TheWholeTorah.aiBeta

Yoma Chapitre 1, Michna 6: comment maintenait-on le Cohen Gadol éveillé

Nous étudions le traité Yoma, chapitre 1 michna 6. Comme nous l'avons mentionné précédemment, on ne voulait pas que le Cohen Gadol dorme la nuit de Yom Kippour, de peur qu'il ne connaisse une pollution nocturne, qu'il devienne alors impur et soit disqualifié pour accomplir le service. La michna énumère donc les activités mises en oeuvre pour le maintenir éveillé toute cette nuit.

Enseignement et lecture devant le Cohen Gadol :

  • "Im haya 'hakham - dorech" - si le Cohen Gadol était un érudit, c'est lui-même qui enseignait et prononçait des paroles de Torah devant l'assistance.

  • "vé'im lav - talmidé 'hakhamim dorchin lefanav" - et s'il n'était pas un érudit, des Sages et des prédicateurs enseignaient devant lui des explications sur les versets.

  • "vé'im raguil likrot - koré" - s'il avait l'habitude de lire dans les Écritures saintes, il lisait lui-même.

  • "vé'im lav - korin lefanav" - et s'il n'était pas habitué à la lecture, d'autres lisaient devant lui.

Et dans quels livres lisait-on devant lui ?

La michna énumère les livres : "béIyov ouvéEzra ouvéDivré haYamim" - des livres des Ketouvim dont le contenu est intéressant et captivant, capables d'attirer le coeur et de tenir le Cohen Gadol éveillé.

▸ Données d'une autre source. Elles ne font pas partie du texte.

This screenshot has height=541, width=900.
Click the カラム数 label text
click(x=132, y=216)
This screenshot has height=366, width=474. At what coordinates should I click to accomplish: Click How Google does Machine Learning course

Et la michna ajoute : "Zekharia ben Kevoutal omer : peamim harbé kariti lefanav béDaniel" - c'est-à-dire qu'il a lu de nombreuses fois devant lui le livre de Daniel.

La remarque précise du Rav Unterman :

Le commentaire Kehati rapporte une observation intéressante au nom du Rav Unterman, qui fut Grand Rabbin d'Israël. Le Rav Unterman a souligné que les sept premiers chapitres du livre de Daniel ne sont pas écrits en hébreu mais en langue araméenne, qui était la langue parlée et répandue à l'époque du second Temple. Selon lui, Zekharia ben Kevoutal faisait allusion par ses paroles au fait que beaucoup de Cohanim Guedolim de cette époque étaient des ignorants, au point de ne même pas savoir parler la langue sainte, mais seulement la langue quotidienne, l'araméen. C'est pourquoi il fallait lire devant eux précisément le livre de Daniel, dont la langue est l'araméen, et non les livres écrits en hébreu.

En résumé : cette michna énumère les moyens employés pour maintenir le Cohen Gadol éveillé la nuit de Yom Kippour - des enseignements qu'il prononçait lui-même ou qui étaient prononcés devant lui, et la lecture dans les Ketouvim par lui-même ou par d'autres, dans les livres de Iyov, Ezra et Divré haYamim, ainsi que dans Daniel selon les paroles de Zekharia ben Kevoutal. Dans les paroles de Zekharia ben Kevoutal, le Rav Unterman a trouvé une allusion à la situation spirituelle des Cohanim Guedolim à l'époque du second Temple, la langue sainte ne leur étant pas familière.